サイレントは手袋を装着するとどこか満足そうな表情を浮かべたように丈一には見えた。けたたましいアラーム音が鳴り響く。
「よしっ。じゃあ行くか」
「そうだね。サラ、一号。行くよ」
「私は行かないわ」
ハンマーがクラウディアの毅然とした態度に狼狽える。
「な、なにをいってるんだ?サラ、良い子だから一緒においでよ」
「言ったでしょ。私はサラじゃない。クラウディアよ」
「まだ記憶が錯綜しているのか…」
ハンマーは何度もクラウディアの説得をしたが、クラウディアは頑として譲らなかった。そのやり取りにうんざりしたジョンが言った。
「分かった分かった。好きにしろよ。その代わり、奴隷一号はつけるからな」
奴隷一号、そう呼ばれた男はこの世のすべてに絶望を感じているような目つきで世界を眺めていた。髪はぼさぼさで服もほつれが目立ち生気といったものがまるでなかった。
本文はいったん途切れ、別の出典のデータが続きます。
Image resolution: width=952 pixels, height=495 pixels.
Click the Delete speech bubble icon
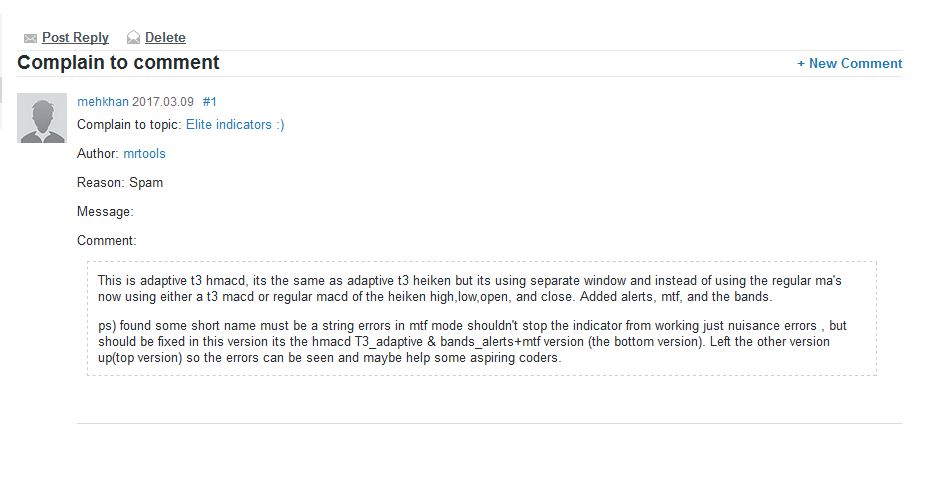pyautogui.click(x=133, y=38)
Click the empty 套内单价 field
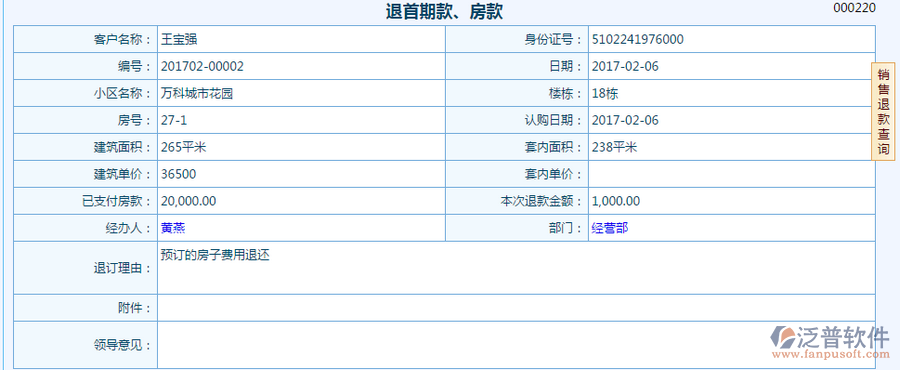Viewport: 900px width, 370px height. pos(732,174)
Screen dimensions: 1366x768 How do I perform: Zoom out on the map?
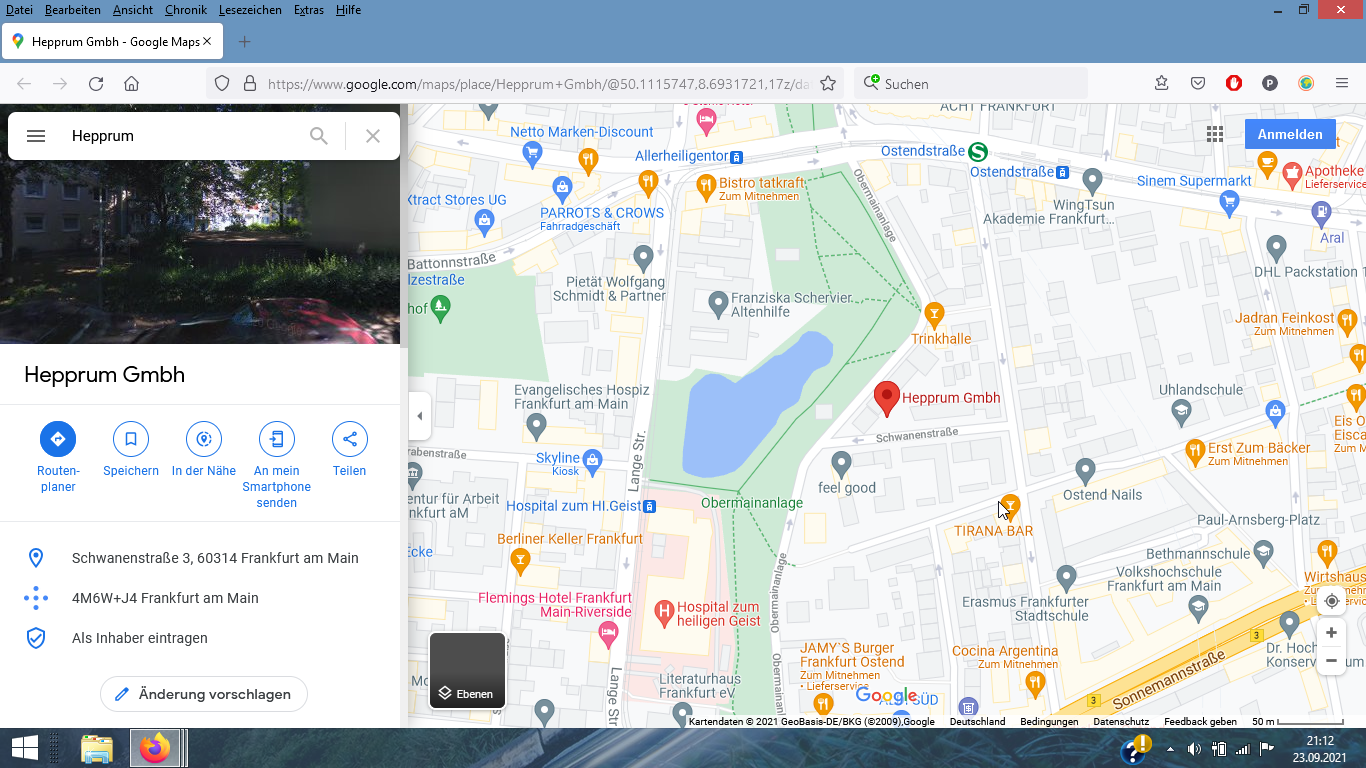[x=1331, y=661]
ハンマーが奴隷一号に詰め寄る。
「一号。分かっているな。サラが少しでも危険を感じたら、君の命をすぐに投げ出して彼女を助けるんだぞ。いいな!」
奴隷一号は虚ろな瞳をハンマーに返すとジョンが奴隷一号の尻を蹴った。奴隷一号は抵抗もせず地面に転がされる。ジョンが侮蔑の目で見下ろすと吐き捨てるように言った。
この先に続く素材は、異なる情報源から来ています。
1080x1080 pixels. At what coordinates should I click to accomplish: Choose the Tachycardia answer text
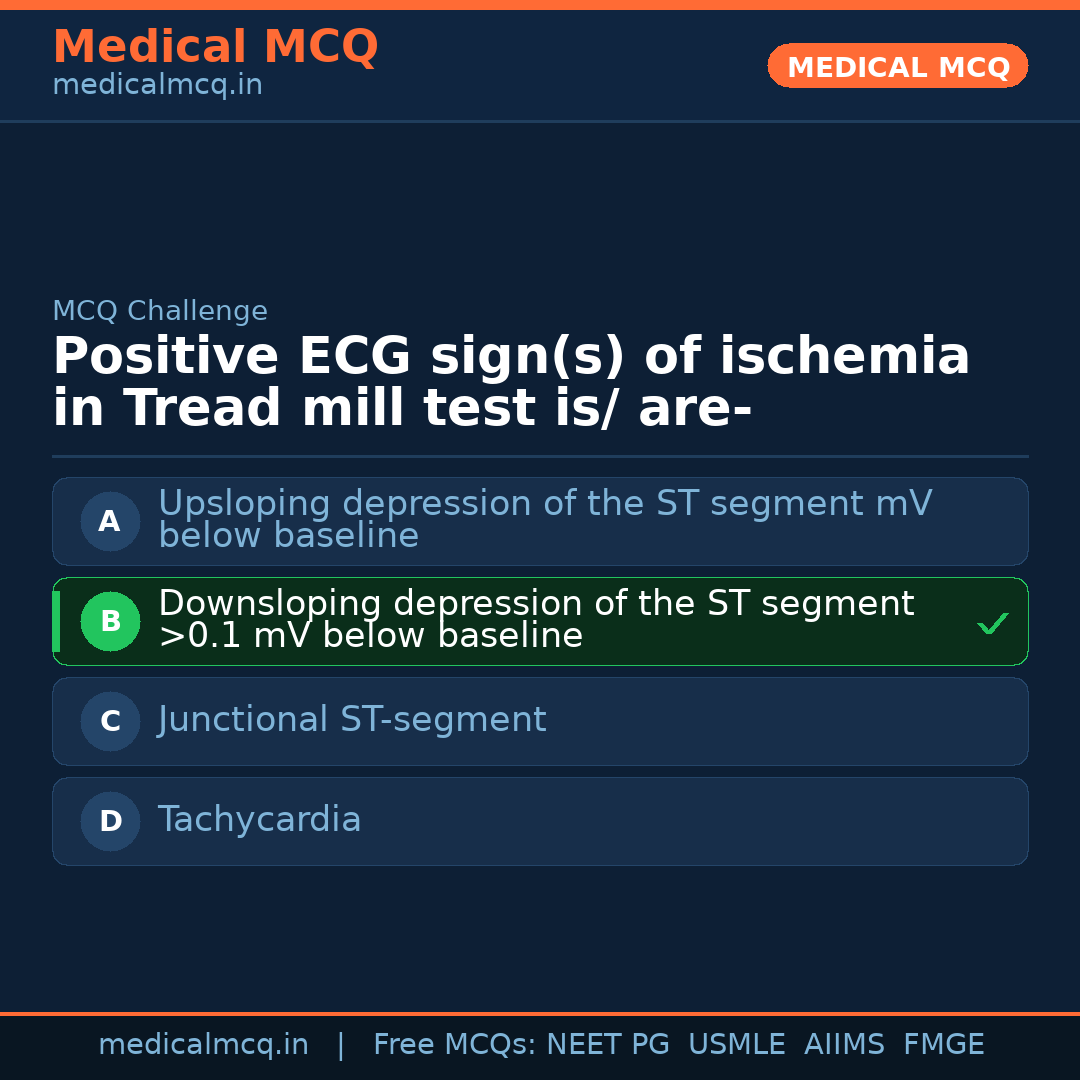pos(259,820)
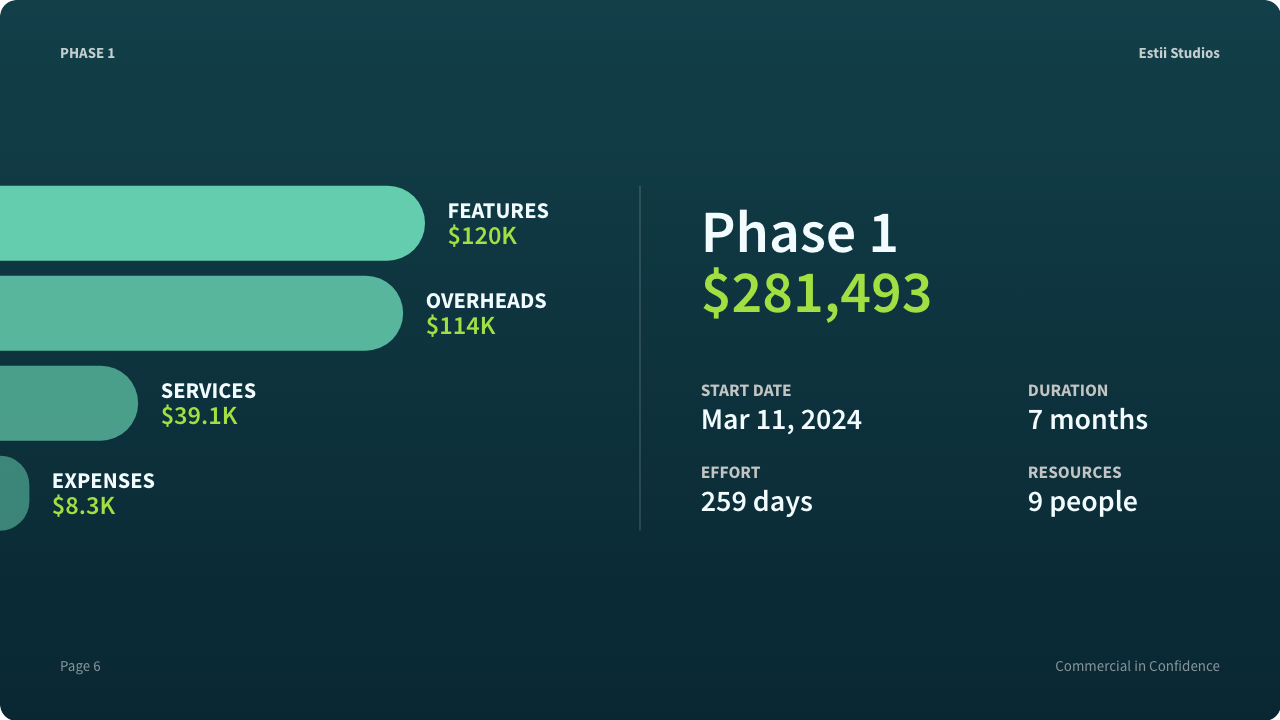This screenshot has width=1280, height=720.
Task: Click the Phase 1 heading
Action: coord(799,232)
「大量生産品に期待なんてしちゃいないが、てめぇの役割くらいは果たせよ」
スキンヘッドの男が、奴隷一号を立たせると、呟いた。
「惨めね。修二」
スキンヘッドの男が服についた土を払うと、まるで自分に言い聞かせるように言った。
「もうすぐで終わりだから」
その様子を興味なさげに見ていたハンマーとジョンは武器を取り出すと、さっさと森の奥へと消えてしまった。
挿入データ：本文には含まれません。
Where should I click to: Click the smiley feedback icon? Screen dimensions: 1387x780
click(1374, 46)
「さて、自己紹介でもしましょうか。私の名前はポーラ。あなたは?」
ポーラは丈一に視線を移す。
「俺の名前は丈一。こいつは相棒のリックだ」
「よろしくな」
リックが軽く会釈をすると、クラウディアが名乗った。
「私の名前はクラウディア。こっちの子は一号くん。修二君って言うのね。ポーラさん、あとで色々聞かせて」
クラウディアはどこか動揺した様子だった。それは今まで名前も知らなかった男の過去を知るものが突然現れたことによる心の揺れだった。
「残りはサイレントちゃんと、あなたね」
大きなとんがり帽子を被った小柄な少女が蚊が鳴くような声で答えた。
「私の名前はロッシーです。よろしくお願いします」
控えめな様子の彼女は小さな杖を握りしめ顔面蒼白だった。
「このクエストのランクAなんですよね。私たち生き残れるんでしょうか...?」
「まぁ十中八九無理ね」
ポーラがあっけらかんとした様子で答えた。
「どうしましょう...!?」
ロッシーは慌てふためく。
「全員の能力を開示してもらうわよ。いいわね」
ポーラが有無を言わさぬ凄みで全員の能力を聞き出した。まとめると全員の能力は以下の通りだった。
ポーラ【転移 B】
ロシー【水属性 C】
クラウディア【運命 S】
奴隷一号 スキルなし
リック【倫理の盾 C】【ブレイブハート D】
丈一【怜悧な直感 C】【名前を失った刀 B】
サイレント【手袋 E】
ポーラがクラウディアの【運命 S】を聞いて目を見開く。
「分かってはいたけど、一筋縄では行かないようね」
クラウディアが弁明するように言う。
「実は私のスキルのことよくわかってないの。この世界に来るまでの記憶がなくて、きっとそこにヒントがあると思うのだけれど」
ざわつく面々をポーラは手を叩いて落ち着かせた。
「まずは雑魚でも狩ってレベルを計りましょうか」
その一言で異様に静かな森を全員で散策すると、丈一は違和感の正体の一部に気が付いた。
「風が吹いていない…?」
空気が森の中だというのに停滞しているような、どこか窓のない部屋に閉じ込められたような息苦しさがあった。そして森の奥から現れたのは、キューブが表示した通りのモンスターたちだった。